There are two ways to get a southern boy's heart racing: one, tell him that Billy Bob has just bought a new mud-slinging truck to race around after cow-tipping has lost its appeal, and two, spotting the yellow and brown sign of the Cracker Barrel coming into view on the interstate.
When I say "Cracker Barrel", what typically comes to mind? Good southern cooking, aproned waiters and waitresses that can't wait to slop up a healthy serving of grease-fried lard, and of course, the fluffy biscuits served with the country straight-to-your-thighs gravy.
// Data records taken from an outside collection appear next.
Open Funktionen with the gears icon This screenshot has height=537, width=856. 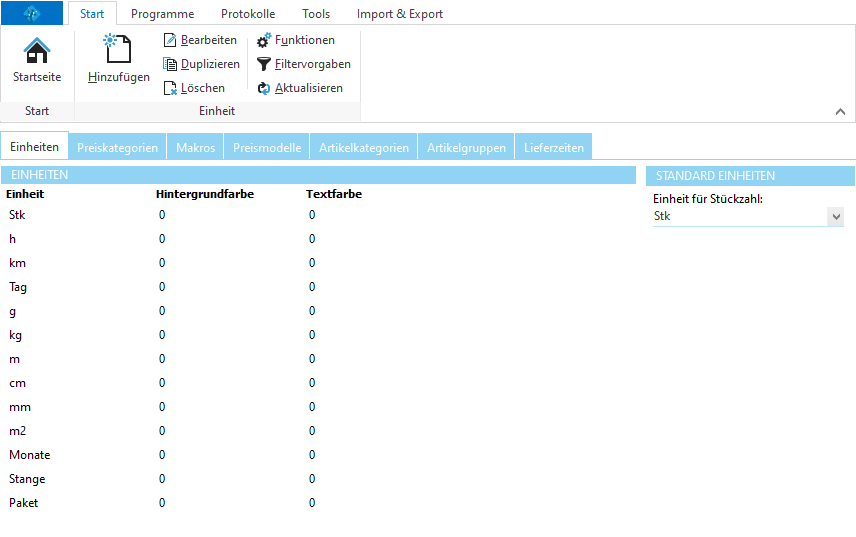coord(264,40)
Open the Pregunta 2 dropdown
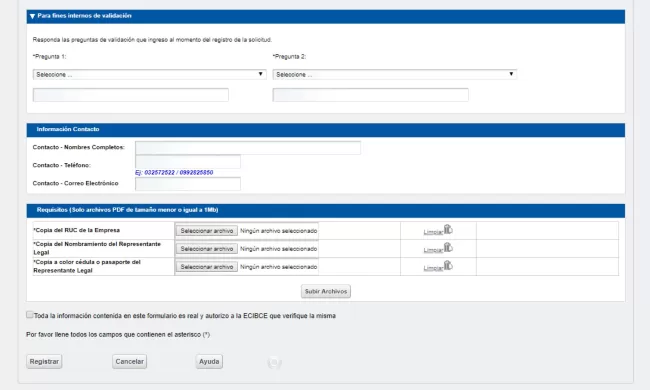This screenshot has height=390, width=650. 395,75
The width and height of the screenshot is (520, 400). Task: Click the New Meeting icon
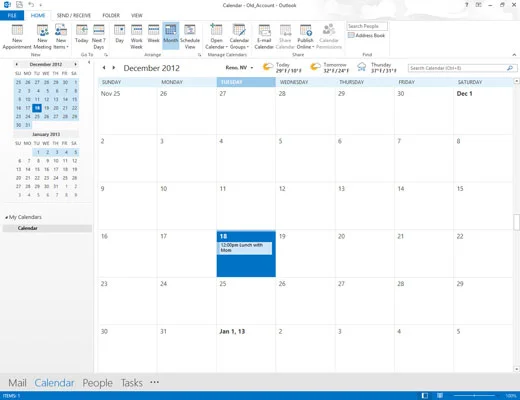pyautogui.click(x=42, y=36)
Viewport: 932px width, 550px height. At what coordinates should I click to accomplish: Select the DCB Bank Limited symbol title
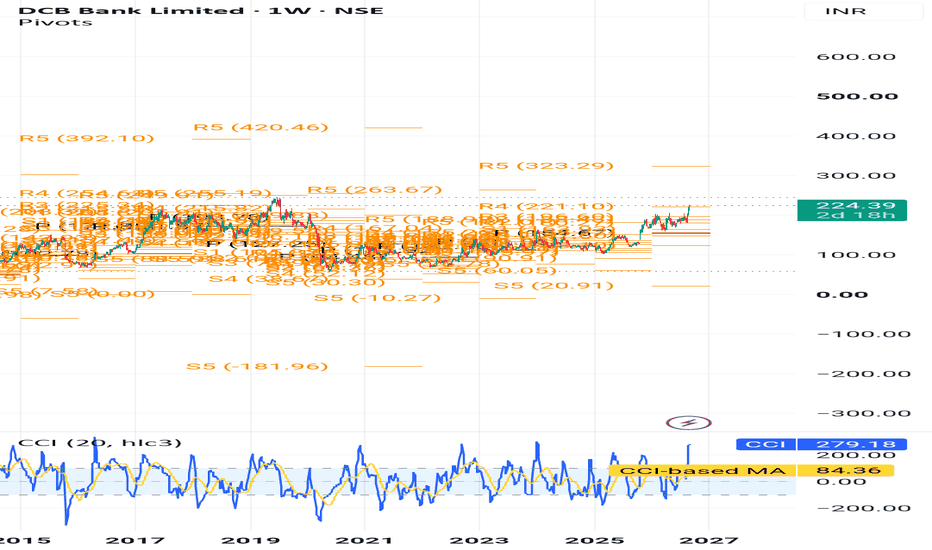(x=131, y=10)
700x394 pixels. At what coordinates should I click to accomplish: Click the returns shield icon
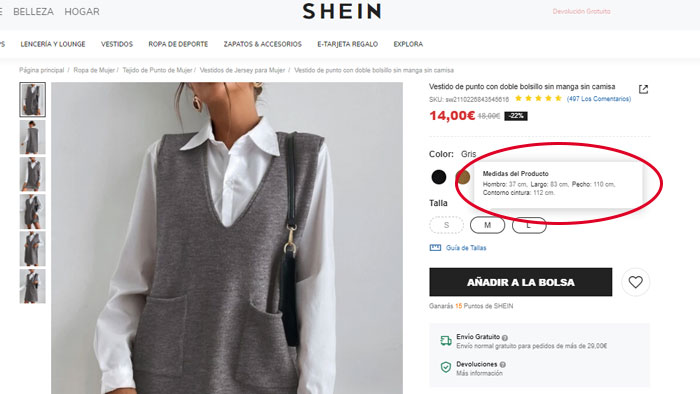[446, 367]
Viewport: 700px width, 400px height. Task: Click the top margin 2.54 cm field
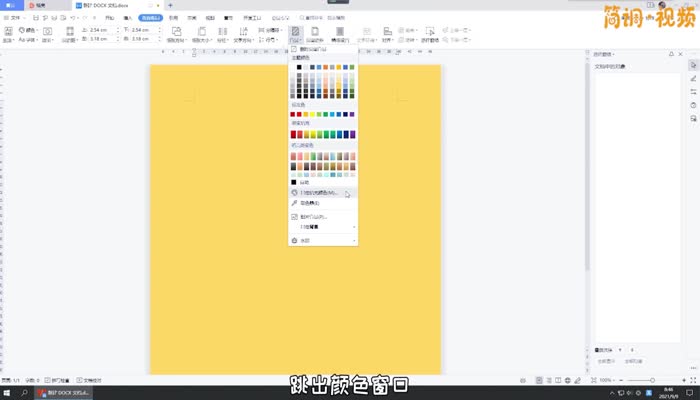click(x=100, y=30)
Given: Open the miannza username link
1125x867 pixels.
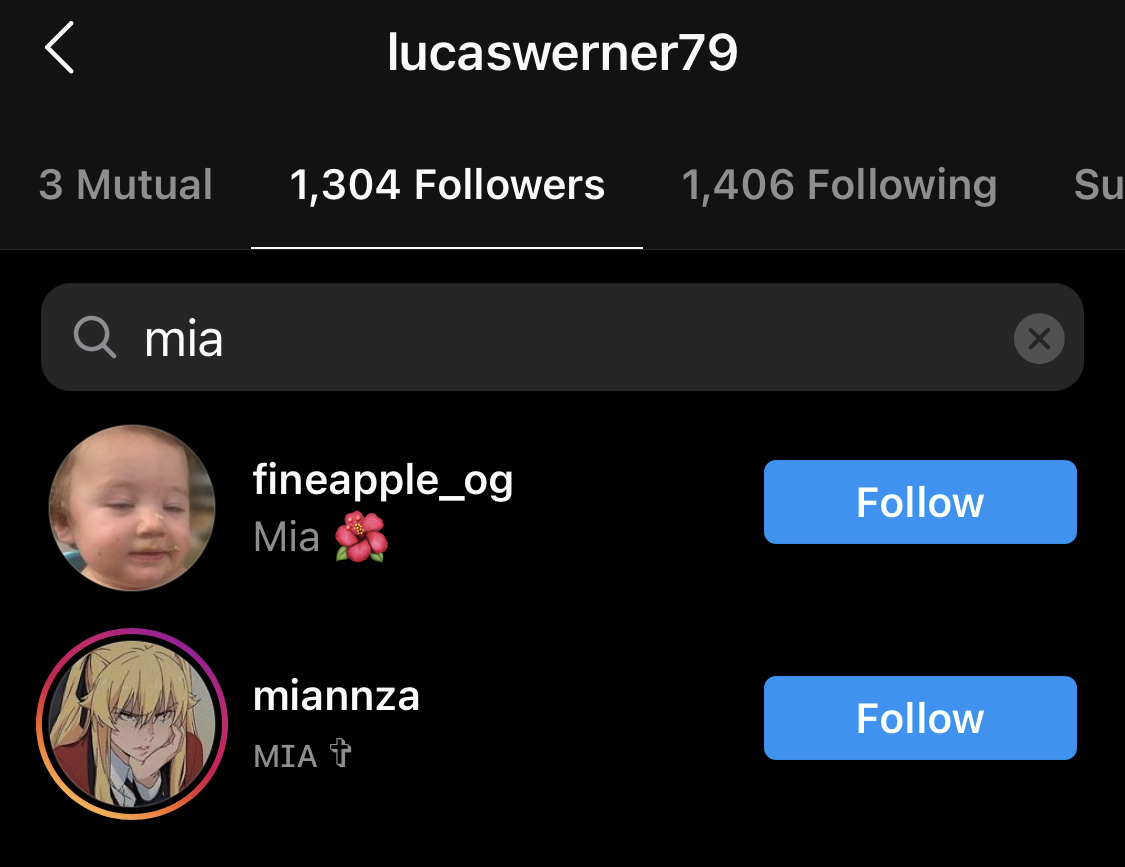Looking at the screenshot, I should pos(336,696).
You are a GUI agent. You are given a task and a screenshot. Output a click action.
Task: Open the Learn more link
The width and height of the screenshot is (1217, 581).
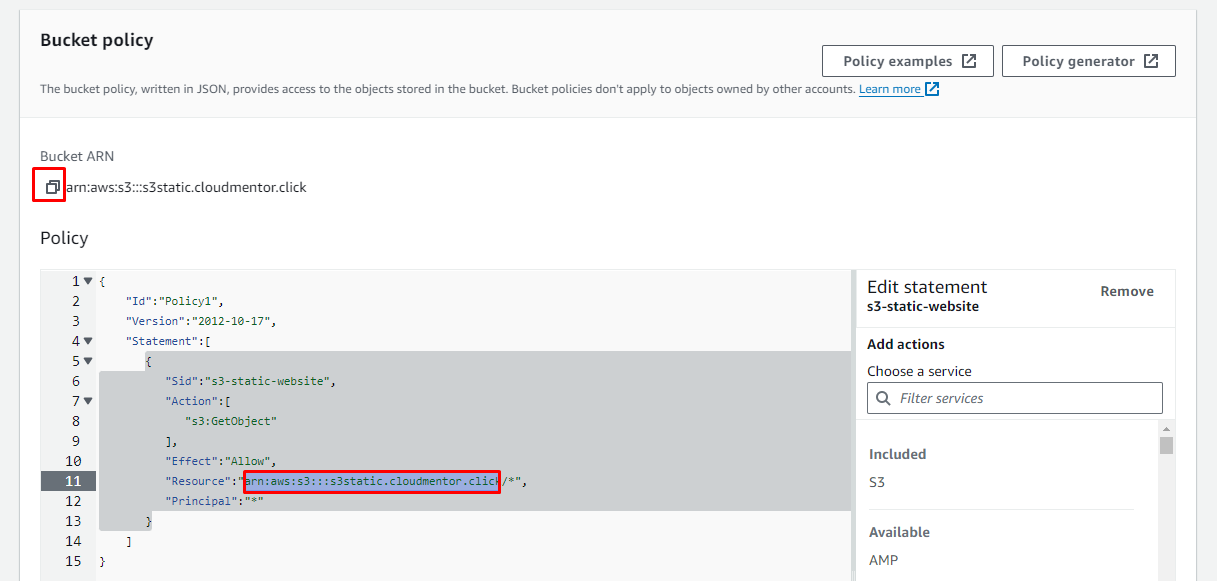coord(889,89)
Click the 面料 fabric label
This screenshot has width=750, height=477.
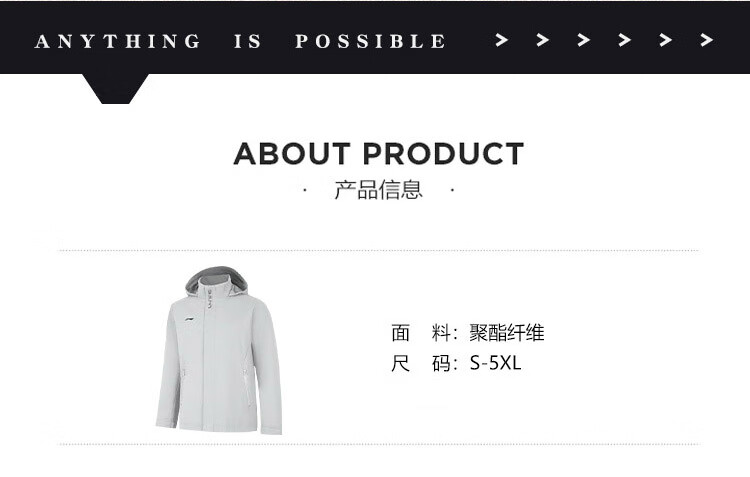(421, 333)
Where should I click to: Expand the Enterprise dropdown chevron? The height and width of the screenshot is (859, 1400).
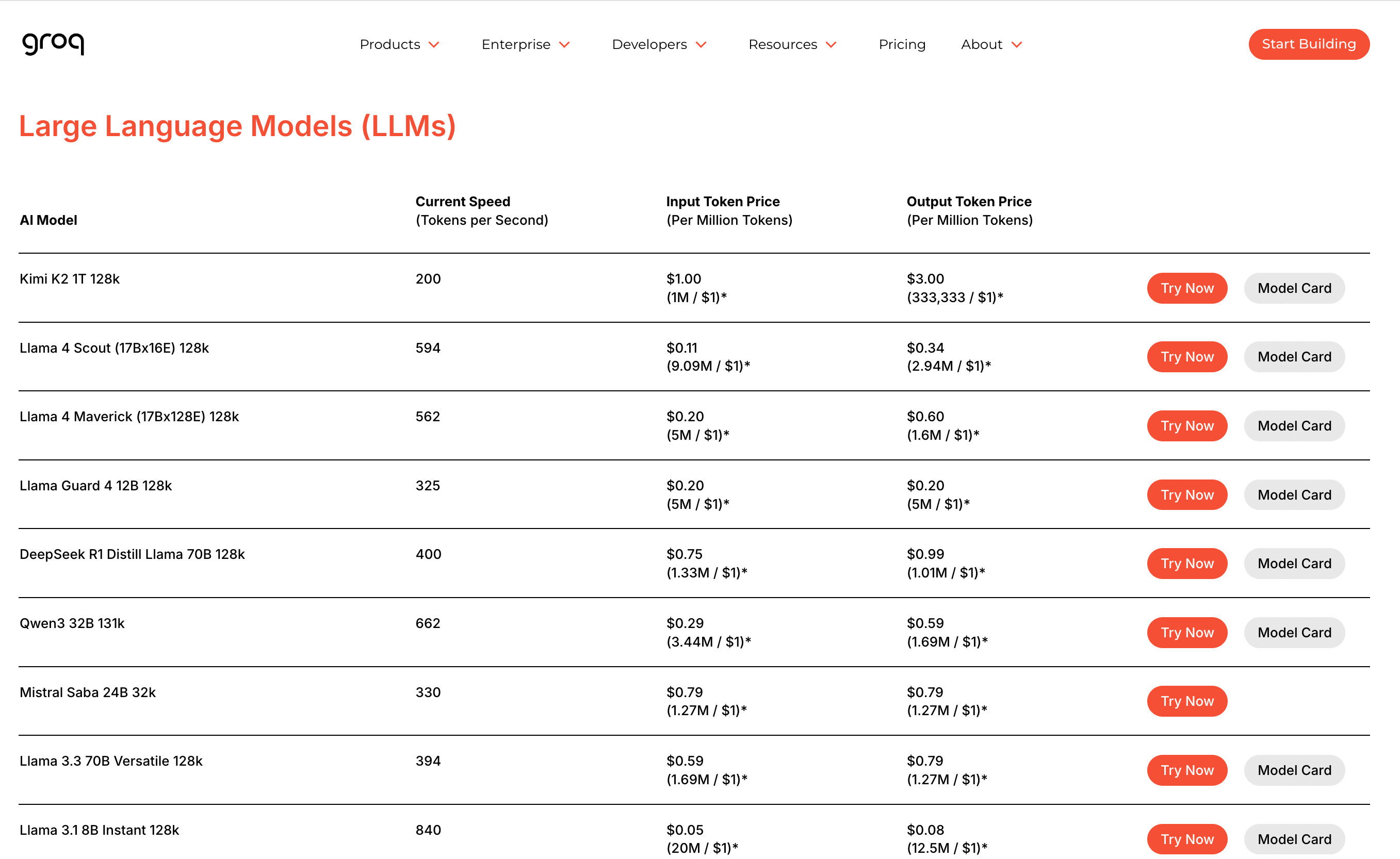pyautogui.click(x=564, y=45)
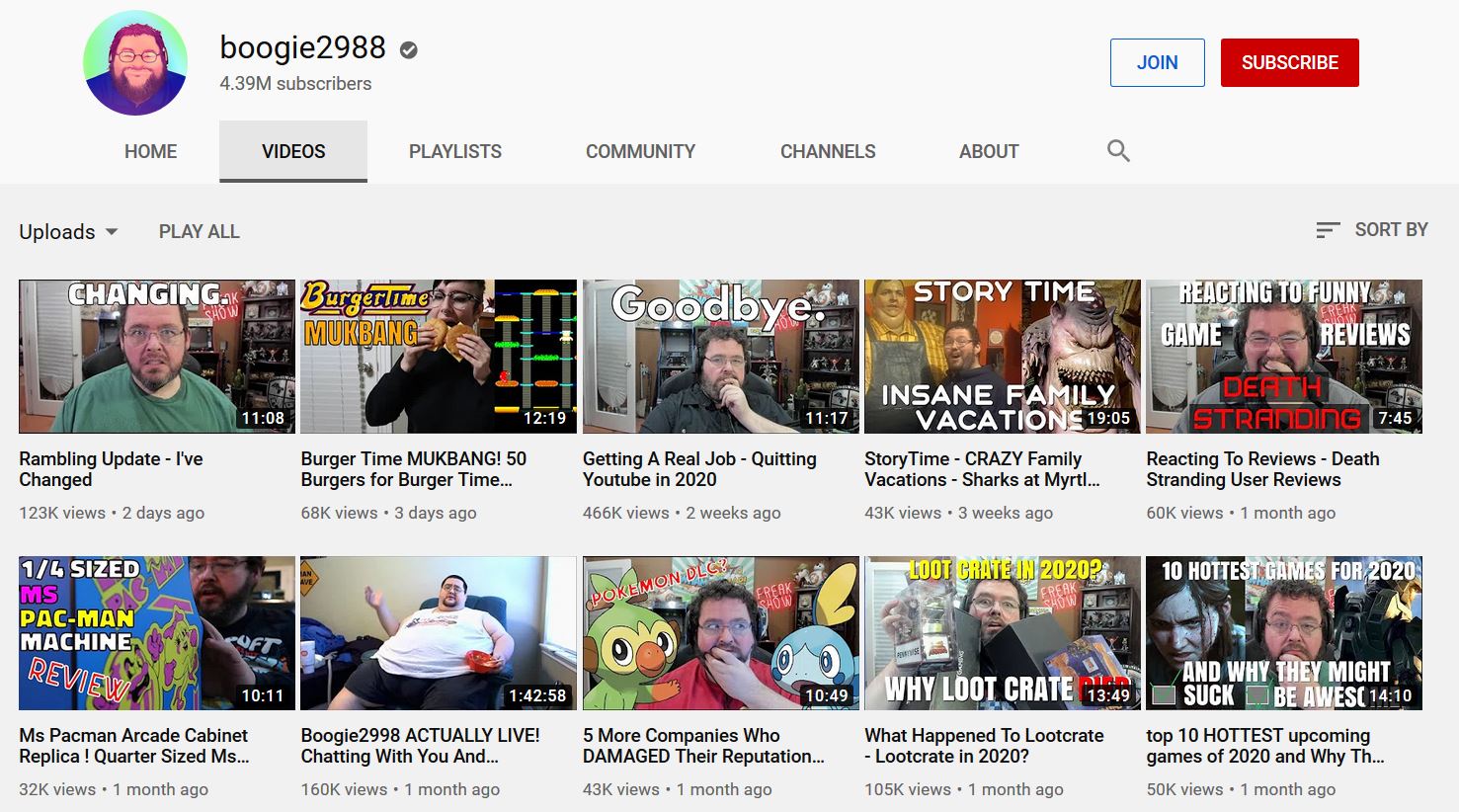Click the verified checkmark badge
Screen dimensions: 1459x812
[x=408, y=49]
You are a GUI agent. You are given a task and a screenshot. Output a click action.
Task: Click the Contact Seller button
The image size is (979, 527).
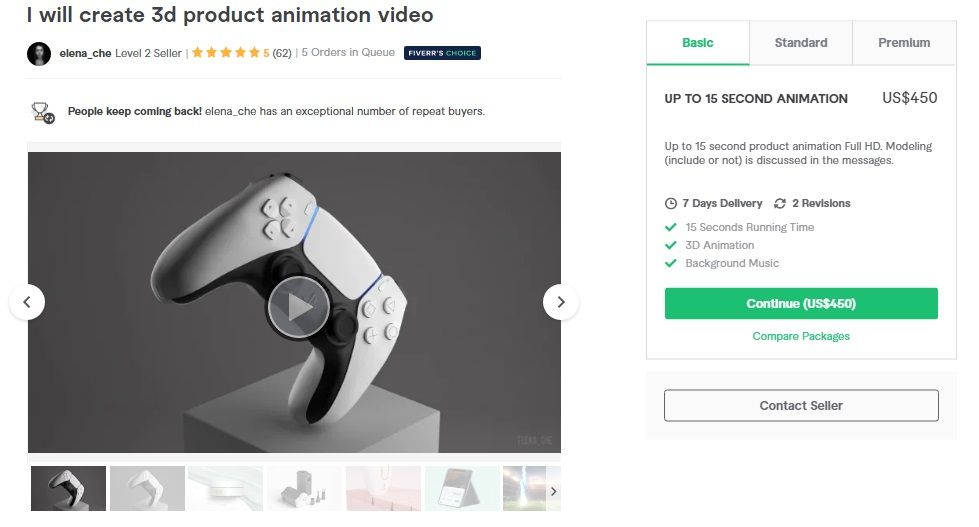801,406
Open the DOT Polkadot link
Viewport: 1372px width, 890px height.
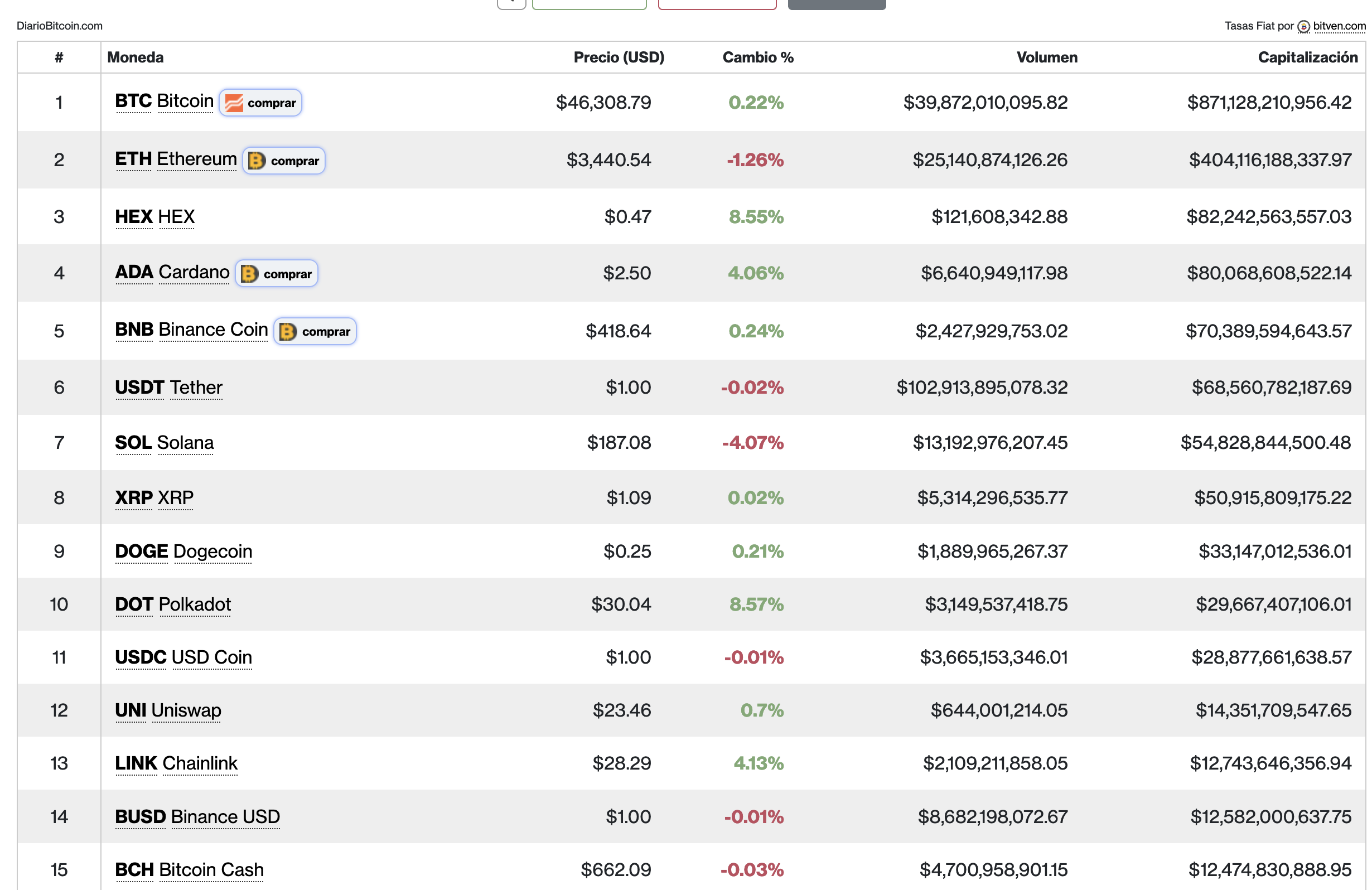pos(173,604)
Accurate? Well, yes, in the golden age of the Cracker Barrel dynasty. Now, I am afraid to report, the legacy of this once great giant of the diabetes-inducing American chain restaurant industry has begun to lose its flourish, its fancy, and its general appeal.
Cracker Barrel has a new rule: the star-aproned waiters/waitresses are not allowed to bring out the plentiful buttery biscuit delights unless requested by the customer. My flittering fairy-boy server (probably the only gay in the village, poor lad) reported this shocking news to me (I'm sure in order to save his tip ... how else are the customers supposed to know that it's CB being cheap, not the laziness of the server?).
Moreover: the green beans were canned, the mashed potatoes were instant, and dammit- those biscuits were just not buttery enough !!!
The only positive news I have received about CB is that it has just recently added sexual orientation to its discrimination clause for employees, preventing those in Georgia and Alabama from ousting those damned queers (*sign of relief from my waiter boy*) and terminating them without due cause (WHAT?!? Being gay isnt reason enough? But just think of Sodom and Gomorrah!).
Makes you wonder where we'll be 50 from now? Gays might have equal rights, but the biscuits will totally suck.